Inspiration, pure and applied mathematics, and aesthetics

Mathematics arises wherever there are difficult problems that involve quantity, structure, space, or change. At first these were found in commerce, land measurement and later astronomy; nowadays, all sciences suggest problems studied by mathematicians, and many problems arise within mathematics itself. Newton invented infinitesimal calculus and Feynman his Feynman path integral using a combination of reasoning and physical insight, and today's string theory also inspires new mathematics. Some mathematics is only relevant in the area that inspired it, and is applied to solve further problems in that area. But often mathematics inspired by one area proves useful in many areas, and joins the general stock of mathematical concepts. As in most areas of study, the explosion of knowledge in the scientific age has led to specialization in mathematics. One major distinction is between pure mathematics and applied mathematics. Within applied mathematics, two major areas have split off and become disciplines in their own right, statistics and computer science. Many mathematicians talk about the elegance of mathematics, its intrinsic aesthetics and inner beauty. Simplicity and generality are valued. There is beauty also in a clever proof, such as Euclid's proof that there are infinitely many prime numbers, and in a numerical method that speeds calculation, such as the fast Fourier transform. G. H. Hardy in "A Mathematicians Apology" expressed the belief that these esthetic considerations are, in themselves, sufficient to justify the study of pure mathematics. Main article: Mathematical beauty.

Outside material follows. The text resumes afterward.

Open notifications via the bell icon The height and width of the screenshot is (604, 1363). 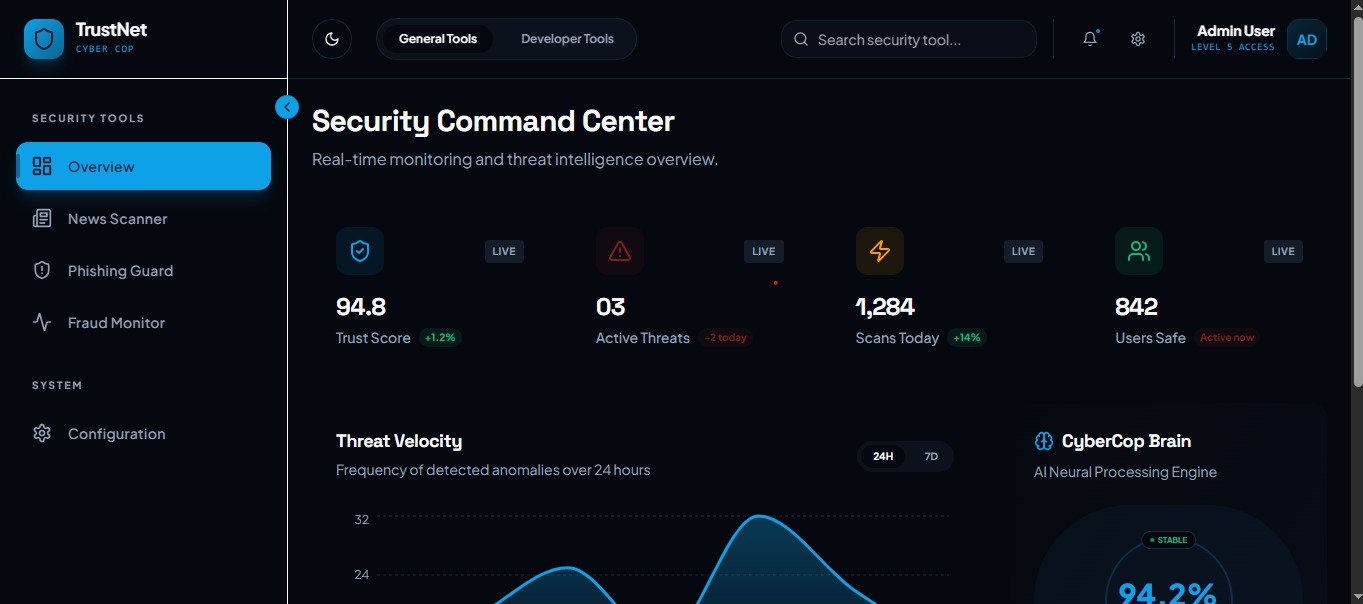point(1089,39)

Notation, language, and rigor

Mathematical writing is not easily accessible to the layperson. A Brief History of Time, Stephen Hawking's 1988 bestseller, contained a single mathematical equation. This was the author's compromise with the publisher's advice, that each equation would halve the sales. The reasons for the inaccessibility even of carefully-expressed mathematics can be partially explained. Contemporary mathematicians strive to be as clear as possible in the things they say and especially in the things they write (this they have in common with lawyers). They refer to rigor. To accomplish rigor, mathematicians have extended natural language. There is precisely-defined vocabulary for referring to mathematical objects, and stating certain common relations. There is an accompanying mathematical notation which, like musical notation, has a definite content and also has a strict grammar (under the influence of computer science, more often now called syntax). Some of the terms used in mathematics are also common outside mathematics, such as ring, group and category; but are not such that one can infer the meanings. Some are specific to mathematics, such as homotopy and Hilbert space. It was said that Henri Poincaré was only elected to the Académie Française so that he could tell them how to define automorphe in their dictionary. Rigor is fundamentally a matter of mathematical proof. Mathematicians want their theorems to follow mechanically from axioms by means of formal axiomatic reasoning. This is to avoid mistaken 'theorems', based on fallible intuitions; of which plenty of examples have occurred in the history of the subject (for example, in mathematical analysis). Axioms in traditional thought were 'self-evident truths', but that conception turns out not to be workable in pushing the mathematical boundaries. At a formal level, an axiom is just a string of symbols, which has an intrinsic meaning only in the context of all derivable formulas of an axiomatic system. It was the goal of Hilbert's program to put all of mathematics on a firm axiomatic basis, but according to Gödel's incompleteness theorem every (strong enough) axiom system has undecidable formulas; and so a final axiomatization of mathematics is unavailable. Nonetheless mathematics is often imagined to be (as far as its formal content) nothing but set theory in some axiomatization, in the sense that every mathematical statement or proof could be cast into formulas within set theory.

Is mathematics a science?

Carl Friedrich Gauss referred to mathematics as the Queen of the Sciences. The mathematician-physicist Leon M. Lederman has quipped: "The physicists defer only to mathematicians, and the mathematicians defer only to God (though you may be hard pressed to find a mathematician that modest)." If one considers science to be strictly about the physical world, then mathematics, or at least pure mathematics, is not a science. An alternative view is that certain scientific fields (such as theoretical physics) are mathematics with axioms that are intended to correspond to reality. In fact, the theoretical physicist, J. M. Ziman, proposed that science is public knowledge and thus includes mathematics. [http://info.med.yale.edu/therarad/summers/ziman.htm] In any case, mathematics shares much in common with many fields in the physical sciences, notably the exploration of the logical consequences of assumptions. Intuition and experimentation also play a role in the formulation of conjectures in both mathematics and the (other) sciences.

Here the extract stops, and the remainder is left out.